This exercise calls for the records to be repeated in full, exactly as written.
[EXERCISE DATA Boundary: Start]
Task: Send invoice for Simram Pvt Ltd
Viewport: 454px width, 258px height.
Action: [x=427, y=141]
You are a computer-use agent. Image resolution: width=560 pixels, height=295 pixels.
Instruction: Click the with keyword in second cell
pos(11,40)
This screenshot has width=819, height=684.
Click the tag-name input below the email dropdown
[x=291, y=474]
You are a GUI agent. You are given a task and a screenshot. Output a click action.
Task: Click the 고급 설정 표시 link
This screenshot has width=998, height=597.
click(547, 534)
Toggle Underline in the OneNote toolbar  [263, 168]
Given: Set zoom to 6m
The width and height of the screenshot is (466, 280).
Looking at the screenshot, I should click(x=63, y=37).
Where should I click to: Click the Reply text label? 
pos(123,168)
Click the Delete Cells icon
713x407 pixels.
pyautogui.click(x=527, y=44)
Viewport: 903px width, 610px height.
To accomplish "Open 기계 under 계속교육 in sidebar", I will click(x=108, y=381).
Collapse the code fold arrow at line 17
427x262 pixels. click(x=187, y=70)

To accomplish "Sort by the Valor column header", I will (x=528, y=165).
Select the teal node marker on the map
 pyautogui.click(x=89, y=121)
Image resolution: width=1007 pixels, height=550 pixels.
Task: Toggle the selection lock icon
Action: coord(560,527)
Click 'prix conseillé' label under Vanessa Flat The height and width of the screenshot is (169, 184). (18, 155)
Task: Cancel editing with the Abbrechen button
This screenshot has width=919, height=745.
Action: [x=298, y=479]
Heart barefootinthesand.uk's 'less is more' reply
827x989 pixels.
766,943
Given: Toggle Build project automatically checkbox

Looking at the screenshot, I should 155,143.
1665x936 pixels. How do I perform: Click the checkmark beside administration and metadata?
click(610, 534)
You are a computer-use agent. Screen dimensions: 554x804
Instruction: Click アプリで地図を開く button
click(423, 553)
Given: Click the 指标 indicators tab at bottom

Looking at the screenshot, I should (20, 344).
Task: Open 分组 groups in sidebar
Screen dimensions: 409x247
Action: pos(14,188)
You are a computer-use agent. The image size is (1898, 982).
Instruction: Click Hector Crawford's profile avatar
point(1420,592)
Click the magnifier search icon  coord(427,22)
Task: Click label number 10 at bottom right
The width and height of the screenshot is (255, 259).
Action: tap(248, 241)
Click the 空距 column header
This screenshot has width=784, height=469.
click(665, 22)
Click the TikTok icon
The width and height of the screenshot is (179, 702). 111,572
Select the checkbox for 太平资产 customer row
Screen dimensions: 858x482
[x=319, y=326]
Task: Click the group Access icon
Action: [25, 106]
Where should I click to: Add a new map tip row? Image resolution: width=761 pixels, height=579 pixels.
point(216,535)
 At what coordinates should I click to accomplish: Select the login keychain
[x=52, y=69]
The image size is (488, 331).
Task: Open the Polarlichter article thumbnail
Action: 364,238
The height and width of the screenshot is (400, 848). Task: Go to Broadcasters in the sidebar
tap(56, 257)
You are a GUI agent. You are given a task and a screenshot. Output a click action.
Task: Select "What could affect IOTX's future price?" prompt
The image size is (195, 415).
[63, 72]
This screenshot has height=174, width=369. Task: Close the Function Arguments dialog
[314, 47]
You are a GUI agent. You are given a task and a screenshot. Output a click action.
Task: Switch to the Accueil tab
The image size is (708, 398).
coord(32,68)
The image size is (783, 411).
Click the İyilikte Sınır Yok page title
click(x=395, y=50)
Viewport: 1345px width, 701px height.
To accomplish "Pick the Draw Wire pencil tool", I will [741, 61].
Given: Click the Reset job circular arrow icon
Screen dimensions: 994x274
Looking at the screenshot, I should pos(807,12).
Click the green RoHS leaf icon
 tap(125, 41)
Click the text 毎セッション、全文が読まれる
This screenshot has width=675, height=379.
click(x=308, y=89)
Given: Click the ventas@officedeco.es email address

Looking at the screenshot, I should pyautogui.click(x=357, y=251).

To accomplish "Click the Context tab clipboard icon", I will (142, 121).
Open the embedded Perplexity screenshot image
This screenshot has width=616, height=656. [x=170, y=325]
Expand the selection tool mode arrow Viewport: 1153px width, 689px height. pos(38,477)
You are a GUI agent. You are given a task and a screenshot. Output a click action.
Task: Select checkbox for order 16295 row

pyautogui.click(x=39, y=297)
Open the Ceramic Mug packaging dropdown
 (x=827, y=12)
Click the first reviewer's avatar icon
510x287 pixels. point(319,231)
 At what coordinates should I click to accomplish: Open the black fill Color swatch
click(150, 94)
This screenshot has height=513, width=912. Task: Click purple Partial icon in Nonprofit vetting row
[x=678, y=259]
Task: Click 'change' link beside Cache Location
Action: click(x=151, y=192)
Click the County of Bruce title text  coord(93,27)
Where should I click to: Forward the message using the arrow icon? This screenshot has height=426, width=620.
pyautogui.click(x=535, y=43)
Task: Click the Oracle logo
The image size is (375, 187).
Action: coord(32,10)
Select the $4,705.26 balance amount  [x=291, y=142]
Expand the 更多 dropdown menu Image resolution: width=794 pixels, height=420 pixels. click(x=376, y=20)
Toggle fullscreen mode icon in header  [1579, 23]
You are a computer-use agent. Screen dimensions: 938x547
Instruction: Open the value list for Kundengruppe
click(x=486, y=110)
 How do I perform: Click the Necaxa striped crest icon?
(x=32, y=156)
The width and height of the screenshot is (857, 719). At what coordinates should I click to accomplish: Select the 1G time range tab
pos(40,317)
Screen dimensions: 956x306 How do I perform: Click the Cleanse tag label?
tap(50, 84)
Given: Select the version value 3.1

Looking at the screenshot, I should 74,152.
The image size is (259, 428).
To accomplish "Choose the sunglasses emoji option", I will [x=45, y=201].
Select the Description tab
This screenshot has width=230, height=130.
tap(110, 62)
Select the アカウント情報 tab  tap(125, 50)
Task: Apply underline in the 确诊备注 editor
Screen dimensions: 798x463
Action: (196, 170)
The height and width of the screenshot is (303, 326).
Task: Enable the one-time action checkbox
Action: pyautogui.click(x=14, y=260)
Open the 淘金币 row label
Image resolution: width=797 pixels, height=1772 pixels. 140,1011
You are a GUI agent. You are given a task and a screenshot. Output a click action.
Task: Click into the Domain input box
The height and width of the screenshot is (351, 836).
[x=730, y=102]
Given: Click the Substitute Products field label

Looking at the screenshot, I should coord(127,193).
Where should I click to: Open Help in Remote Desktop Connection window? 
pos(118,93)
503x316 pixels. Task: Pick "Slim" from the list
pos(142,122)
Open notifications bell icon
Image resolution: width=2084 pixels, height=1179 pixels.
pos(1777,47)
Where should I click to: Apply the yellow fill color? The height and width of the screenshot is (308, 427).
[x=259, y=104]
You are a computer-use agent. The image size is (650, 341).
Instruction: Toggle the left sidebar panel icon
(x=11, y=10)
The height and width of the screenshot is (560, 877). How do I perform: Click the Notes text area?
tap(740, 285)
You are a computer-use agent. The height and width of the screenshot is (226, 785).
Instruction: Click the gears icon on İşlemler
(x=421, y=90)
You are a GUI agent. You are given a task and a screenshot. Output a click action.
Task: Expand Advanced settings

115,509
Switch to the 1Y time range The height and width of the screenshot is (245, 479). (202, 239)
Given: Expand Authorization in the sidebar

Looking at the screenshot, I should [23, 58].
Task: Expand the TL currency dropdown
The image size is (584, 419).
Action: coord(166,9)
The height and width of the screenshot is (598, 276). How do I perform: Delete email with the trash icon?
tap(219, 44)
[EXERCISE DATA Boundary: End]
§ SOLVED PROBLEM
Task: Send invoice for Simram Pvt Ltd
Viewport: 454px width, 258px height.
Action: [x=427, y=141]
You are a computer-use agent. Image resolution: width=560 pixels, height=295 pixels.
Instruction: Click the with keyword in second cell
pos(11,40)
This screenshot has width=819, height=684.
Click the tag-name input below the email dropdown
[x=291, y=474]
You are a GUI agent. You are given a task and a screenshot. Output a click action.
Task: Click the 고급 설정 표시 link
This screenshot has width=998, height=597.
click(547, 534)
Toggle Underline in the OneNote toolbar  [263, 168]
Given: Set zoom to 6m
The width and height of the screenshot is (466, 280).
Looking at the screenshot, I should click(x=63, y=37).
Where should I click to: Click the Reply text label? 
pos(123,168)
Click the Delete Cells icon
713x407 pixels.
pyautogui.click(x=527, y=44)
Viewport: 903px width, 610px height.
To accomplish "Open 기계 under 계속교육 in sidebar", I will click(x=108, y=381).
Collapse the code fold arrow at line 17
427x262 pixels. click(x=187, y=70)

To accomplish "Sort by the Valor column header", I will (x=528, y=165).
Select the teal node marker on the map
 pyautogui.click(x=89, y=121)
Image resolution: width=1007 pixels, height=550 pixels.
Task: Toggle the selection lock icon
Action: coord(560,527)
Click 'prix conseillé' label under Vanessa Flat The height and width of the screenshot is (169, 184). (18, 155)
Task: Cancel editing with the Abbrechen button
This screenshot has width=919, height=745.
Action: [x=298, y=479]
Heart barefootinthesand.uk's 'less is more' reply
827x989 pixels.
766,943
Given: Toggle Build project automatically checkbox

Looking at the screenshot, I should 155,143.
1665x936 pixels. How do I perform: Click the checkmark beside administration and metadata?
click(610, 534)
You are a computer-use agent. Screen dimensions: 554x804
Instruction: Click アプリで地図を開く button
click(423, 553)
Given: Click the 指标 indicators tab at bottom

Looking at the screenshot, I should (20, 344).
Task: Open 分组 groups in sidebar
Screen dimensions: 409x247
Action: pos(14,188)
You are a computer-use agent. The image size is (1898, 982).
Instruction: Click Hector Crawford's profile avatar
point(1420,592)
Click the magnifier search icon  coord(427,22)
Task: Click label number 10 at bottom right
The width and height of the screenshot is (255, 259).
Action: tap(248, 241)
Click the 空距 column header
This screenshot has width=784, height=469.
click(665, 22)
Click the TikTok icon
The width and height of the screenshot is (179, 702). 111,572
Select the checkbox for 太平资产 customer row
Screen dimensions: 858x482
[x=319, y=326]
Task: Click the group Access icon
Action: [25, 106]
Where should I click to: Add a new map tip row? Image resolution: width=761 pixels, height=579 pixels.
point(216,535)
 At what coordinates should I click to accomplish: Select the login keychain
[x=52, y=69]
The image size is (488, 331).
Task: Open the Polarlichter article thumbnail
Action: 364,238
The height and width of the screenshot is (400, 848). Task: Go to Broadcasters in the sidebar
tap(56, 257)
You are a GUI agent. You are given a task and a screenshot. Output a click action.
Task: Select "What could affect IOTX's future price?" prompt
The image size is (195, 415).
[63, 72]
This screenshot has height=174, width=369. Task: Close the Function Arguments dialog
[314, 47]
You are a GUI agent. You are given a task and a screenshot. Output a click action.
Task: Switch to the Accueil tab
The image size is (708, 398).
coord(32,68)
The image size is (783, 411).
Click the İyilikte Sınır Yok page title
click(x=395, y=50)
Viewport: 1345px width, 701px height.
To accomplish "Pick the Draw Wire pencil tool", I will [741, 61].
Given: Click the Reset job circular arrow icon
Screen dimensions: 994x274
Looking at the screenshot, I should pos(807,12).
Click the green RoHS leaf icon
 tap(125, 41)
Click the text 毎セッション、全文が読まれる
This screenshot has width=675, height=379.
click(x=308, y=89)
Given: Click the ventas@officedeco.es email address

Looking at the screenshot, I should pyautogui.click(x=357, y=251).

To accomplish "Click the Context tab clipboard icon", I will (142, 121).
Open the embedded Perplexity screenshot image
This screenshot has width=616, height=656. [x=170, y=325]
Expand the selection tool mode arrow Viewport: 1153px width, 689px height. pos(38,477)
You are a GUI agent. You are given a task and a screenshot. Output a click action.
Task: Select checkbox for order 16295 row

pyautogui.click(x=39, y=297)
Open the Ceramic Mug packaging dropdown
 (x=827, y=12)
Click the first reviewer's avatar icon
510x287 pixels. point(319,231)
 At what coordinates should I click to accomplish: Open the black fill Color swatch
click(150, 94)
This screenshot has height=513, width=912. Task: Click purple Partial icon in Nonprofit vetting row
[x=678, y=259]
Task: Click 'change' link beside Cache Location
Action: click(x=151, y=192)
Click the County of Bruce title text  coord(93,27)
Where should I click to: Forward the message using the arrow icon? This screenshot has height=426, width=620.
pyautogui.click(x=535, y=43)
Task: Click the Oracle logo
The image size is (375, 187).
Action: coord(32,10)
Select the $4,705.26 balance amount  [x=291, y=142]
Expand the 更多 dropdown menu Image resolution: width=794 pixels, height=420 pixels. click(x=376, y=20)
Toggle fullscreen mode icon in header  [1579, 23]
You are a computer-use agent. Screen dimensions: 938x547
Instruction: Open the value list for Kundengruppe
click(x=486, y=110)
 How do I perform: Click the Necaxa striped crest icon?
(x=32, y=156)
The width and height of the screenshot is (857, 719). At what coordinates should I click to accomplish: Select the 1G time range tab
pos(40,317)
Screen dimensions: 956x306 How do I perform: Click the Cleanse tag label?
tap(50, 84)
Given: Select the version value 3.1

Looking at the screenshot, I should 74,152.
The image size is (259, 428).
To accomplish "Choose the sunglasses emoji option", I will [x=45, y=201].
Select the Description tab
This screenshot has width=230, height=130.
tap(110, 62)
Select the アカウント情報 tab  tap(125, 50)
Task: Apply underline in the 确诊备注 editor
Screen dimensions: 798x463
Action: (196, 170)
The height and width of the screenshot is (303, 326).
Task: Enable the one-time action checkbox
Action: pyautogui.click(x=14, y=260)
Open the 淘金币 row label
Image resolution: width=797 pixels, height=1772 pixels. 140,1011
You are a GUI agent. You are given a task and a screenshot. Output a click action.
Task: Click into the Domain input box
The height and width of the screenshot is (351, 836).
[x=730, y=102]
Given: Click the Substitute Products field label

Looking at the screenshot, I should coord(127,193).
Where should I click to: Open Help in Remote Desktop Connection window? 
pos(118,93)
503x316 pixels. Task: Pick "Slim" from the list
pos(142,122)
Open notifications bell icon
Image resolution: width=2084 pixels, height=1179 pixels.
pos(1777,47)
Where should I click to: Apply the yellow fill color? The height and width of the screenshot is (308, 427).
[x=259, y=104]
You are a computer-use agent. The image size is (650, 341).
Instruction: Toggle the left sidebar panel icon
(x=11, y=10)
The height and width of the screenshot is (560, 877). How do I perform: Click the Notes text area?
tap(740, 285)
You are a computer-use agent. The height and width of the screenshot is (226, 785).
Instruction: Click the gears icon on İşlemler
(x=421, y=90)
You are a GUI agent. You are given a task and a screenshot. Output a click action.
Task: Expand Advanced settings

115,509
Switch to the 1Y time range The height and width of the screenshot is (245, 479). (202, 239)
Given: Expand Authorization in the sidebar

Looking at the screenshot, I should [23, 58].
Task: Expand the TL currency dropdown
The image size is (584, 419).
Action: coord(166,9)
The height and width of the screenshot is (598, 276). How do I perform: Delete email with the trash icon?
tap(219, 44)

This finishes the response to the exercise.